__Excerpted passage__
-- BEGIN --

Writing is tough work.
Writing for no one seems pointless. And when I do write for me, I’m not satisfied. I squirm at the imperfection and clench my fists. An observer would consider me ready for institutionalization, and I would not debate.
Writing for someone can be as unsatisfying as writing for no one. Most people do not know what they want, and some do not like me making that determination. They usually cripple themselves with expectations no person should embrace. Or they don’t respect the effort required to write well. Sometimes the difference between good writing and great writing goes unnoticed by the unacquainted eye, and that can lead them further into ignorance.
I seal my lips most days. I vomit honesty other days.
Honesty in this realm has two sides, though. The first is of depression and the second is of bliss.
The bliss exists because the aforementioned difficult times exist. The writing process — well, the communication process — has powerful, satisfying moments. It’s all in the navigation. Working through the problems.
One minute I want to place my work beneath the wheels of a moving bus. One minute I want to explode with joy.
Not every job is a pain in the ass. Not every job ends with bliss. There are no guarantees.
Writing is awesome work.
“Please write a two-page essay. Include an introduction, three body paragraphs, and a conclusion. Don’t start sentences with ‘and.’ Don’t start or end with prepositions.” Or, “Please write X number of words.”
“Bullshit,” I whisper to myself, then I ignore the person. AND I move ON.
You know who makes a successful career as a writer using a box format? No one. Or maybe someone who’s mocking it, in which case that’d be comedy, which I’d read — and laugh my ass off.
But these little stupid details get locked in our minds for a long time. We can hang on them decades later, even when we’re just writing for ourselves.
I believe a lot of people hold back because there are “rules of writing,” and then we’re left with potential going nowhere. We’re screwed out of a good story or a real observation or a heartfelt reminder because grammar and the idiot teachers back in the day needed us to fit in their box.
So, if you are a person with thoughts and a desire to communicate something, please do so right now however you need to. Ditch the punctuation and the rules of engagement. Stop thinking, and write something. Get it out of your head. That’s where you need to start.
Naturally you will learn to play and tidy your words. Now is NOT necessarily that time to get caught in the bullshit.
If you need to write some truth, write the damn truth, and that also includes how it looks. Some of us exist who are 100-percent behind you. Because we’ve been there.
Here I am again at a change quickly approaching. I have no idea what’s going to happen next, other than the move. It’s actually happening. For so long I’ve held this place close, and now I must let go because I cannot take it with me. I cannot take any of this place with me. Not my friends. Not my school. Not the racecars. Not the woman with whom I shared so much and who did more good for me than maybe some can understand.

-- END --

__Extracted records__
-- BEGIN --

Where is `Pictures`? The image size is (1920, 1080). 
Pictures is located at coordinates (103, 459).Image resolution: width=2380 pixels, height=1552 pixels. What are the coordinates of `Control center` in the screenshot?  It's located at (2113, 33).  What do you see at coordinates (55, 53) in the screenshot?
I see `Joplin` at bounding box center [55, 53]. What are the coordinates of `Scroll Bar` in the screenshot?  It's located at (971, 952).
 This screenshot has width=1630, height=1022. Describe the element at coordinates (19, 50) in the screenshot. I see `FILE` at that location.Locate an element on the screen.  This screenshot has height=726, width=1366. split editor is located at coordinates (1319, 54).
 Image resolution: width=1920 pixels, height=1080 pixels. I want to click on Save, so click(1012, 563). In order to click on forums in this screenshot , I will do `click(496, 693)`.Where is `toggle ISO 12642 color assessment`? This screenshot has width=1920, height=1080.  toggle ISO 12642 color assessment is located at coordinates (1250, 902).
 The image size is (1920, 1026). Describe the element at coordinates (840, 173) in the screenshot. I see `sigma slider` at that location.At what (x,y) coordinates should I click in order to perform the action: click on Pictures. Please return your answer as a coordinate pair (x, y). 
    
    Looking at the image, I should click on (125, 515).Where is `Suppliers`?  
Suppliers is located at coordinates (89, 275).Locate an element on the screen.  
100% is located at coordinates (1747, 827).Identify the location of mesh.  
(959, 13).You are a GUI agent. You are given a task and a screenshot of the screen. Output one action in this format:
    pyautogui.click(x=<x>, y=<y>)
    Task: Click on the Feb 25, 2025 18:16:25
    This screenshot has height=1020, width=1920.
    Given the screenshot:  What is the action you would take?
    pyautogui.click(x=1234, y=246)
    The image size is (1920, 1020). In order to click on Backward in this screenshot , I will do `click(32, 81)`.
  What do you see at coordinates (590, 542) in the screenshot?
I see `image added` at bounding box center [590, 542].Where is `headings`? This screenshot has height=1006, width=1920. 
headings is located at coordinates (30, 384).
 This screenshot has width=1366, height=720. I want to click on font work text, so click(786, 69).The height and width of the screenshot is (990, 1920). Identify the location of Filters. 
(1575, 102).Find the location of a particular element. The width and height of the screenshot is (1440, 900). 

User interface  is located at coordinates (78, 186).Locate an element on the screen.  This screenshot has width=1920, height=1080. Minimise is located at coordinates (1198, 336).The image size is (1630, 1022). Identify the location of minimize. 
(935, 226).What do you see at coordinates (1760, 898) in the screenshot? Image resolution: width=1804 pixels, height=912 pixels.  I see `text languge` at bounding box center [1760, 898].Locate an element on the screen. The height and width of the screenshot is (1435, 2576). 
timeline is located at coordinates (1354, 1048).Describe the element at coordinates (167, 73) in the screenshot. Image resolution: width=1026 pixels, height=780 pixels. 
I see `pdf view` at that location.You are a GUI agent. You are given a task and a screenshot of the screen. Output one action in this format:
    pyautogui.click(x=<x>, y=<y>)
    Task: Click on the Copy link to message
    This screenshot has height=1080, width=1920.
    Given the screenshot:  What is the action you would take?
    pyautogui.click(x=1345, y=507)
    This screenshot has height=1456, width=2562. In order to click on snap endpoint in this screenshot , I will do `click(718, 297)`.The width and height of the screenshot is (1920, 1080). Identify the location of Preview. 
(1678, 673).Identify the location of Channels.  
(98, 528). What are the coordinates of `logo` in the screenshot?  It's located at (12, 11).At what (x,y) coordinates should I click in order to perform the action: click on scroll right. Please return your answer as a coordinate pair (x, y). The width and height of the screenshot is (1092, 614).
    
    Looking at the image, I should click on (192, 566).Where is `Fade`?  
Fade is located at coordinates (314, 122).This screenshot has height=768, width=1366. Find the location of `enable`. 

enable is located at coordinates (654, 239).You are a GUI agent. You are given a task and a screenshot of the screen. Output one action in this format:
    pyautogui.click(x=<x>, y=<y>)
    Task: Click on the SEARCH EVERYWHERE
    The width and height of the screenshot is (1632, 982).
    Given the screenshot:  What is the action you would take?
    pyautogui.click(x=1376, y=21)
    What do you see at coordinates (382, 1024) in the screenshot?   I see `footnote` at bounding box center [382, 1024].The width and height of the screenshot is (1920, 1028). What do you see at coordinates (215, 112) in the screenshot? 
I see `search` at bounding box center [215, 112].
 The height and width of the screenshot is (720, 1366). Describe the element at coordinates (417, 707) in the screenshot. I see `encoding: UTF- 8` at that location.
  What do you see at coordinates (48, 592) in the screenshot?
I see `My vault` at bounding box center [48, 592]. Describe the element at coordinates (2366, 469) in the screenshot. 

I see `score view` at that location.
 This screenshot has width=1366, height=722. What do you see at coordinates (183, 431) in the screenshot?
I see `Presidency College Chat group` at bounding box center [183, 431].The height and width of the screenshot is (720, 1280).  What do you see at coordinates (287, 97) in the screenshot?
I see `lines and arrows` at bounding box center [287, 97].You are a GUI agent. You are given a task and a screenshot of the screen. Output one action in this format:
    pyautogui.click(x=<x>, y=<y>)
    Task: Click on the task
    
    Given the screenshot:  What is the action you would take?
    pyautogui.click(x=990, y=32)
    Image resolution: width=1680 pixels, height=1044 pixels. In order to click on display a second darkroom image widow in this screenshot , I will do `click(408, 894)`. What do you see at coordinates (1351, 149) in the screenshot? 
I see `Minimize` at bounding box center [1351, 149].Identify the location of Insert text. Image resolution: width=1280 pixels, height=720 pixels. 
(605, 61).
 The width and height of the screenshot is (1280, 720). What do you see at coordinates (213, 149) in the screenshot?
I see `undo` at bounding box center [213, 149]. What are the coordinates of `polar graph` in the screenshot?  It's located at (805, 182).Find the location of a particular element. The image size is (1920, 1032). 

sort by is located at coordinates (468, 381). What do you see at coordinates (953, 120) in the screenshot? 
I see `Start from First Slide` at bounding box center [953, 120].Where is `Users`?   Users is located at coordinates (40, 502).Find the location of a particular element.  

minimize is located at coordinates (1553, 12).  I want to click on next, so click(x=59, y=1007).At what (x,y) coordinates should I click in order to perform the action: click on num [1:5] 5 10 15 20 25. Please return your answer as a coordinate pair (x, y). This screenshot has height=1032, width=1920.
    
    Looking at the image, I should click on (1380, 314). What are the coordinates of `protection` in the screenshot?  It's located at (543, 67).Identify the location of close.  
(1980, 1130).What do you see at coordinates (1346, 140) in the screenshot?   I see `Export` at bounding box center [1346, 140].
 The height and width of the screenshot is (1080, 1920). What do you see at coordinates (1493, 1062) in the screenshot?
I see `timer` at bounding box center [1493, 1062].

-- END --

__What you should do__
Pick up the personal essay about writing, shown above, right after its last sentence and keep going in the same voice.

__Response to the task__
It is the lack of the physical carryover I do not want.
People have said I need to move on, and they have listed the reasons why, and I have not fought them recently. But I will not leave this pace with hate. They cannot know my experiences or my intricate emotions. Those are mine and meant for me.
Sometimes I do wake wishing things turned out differently. Intellectually, it is a waste of time. For my heart, it makes the process longer. But we are people and do not live ideals.
I’m sitting on the deck of my apartment, resting my feet on the wall, looking at a Corvallis sunset. The highest parts of McDonald Forest tear the sky. I think of the time I’ve spent in that place, and the time I’ve spent in the concrete jungle. And I hope I leave it better than when I arrived.
I hope I touched lives, and I hope I am not forgotten immediately. If I am, I guess it will be necessary. But I will leave love here regardless, and know that at least I gave something.
It is not my intention to burden you with unwanted information when I speak. No burden at all. I press you to open your heart and learn to be exactly as you wish you would be, because you can, and it is no other’s duty to act except yours. And if there is pressure that comes with the words, I am sorry your heart does not move freely. Know that it will, and whenever you feel pain or sadness or a desire to stop it, there is someone who’s open heart is turned to yours fueling you without your permission. The warmth you feel is the love I share with you because you must keep going for the world cannot bare another day without your effort.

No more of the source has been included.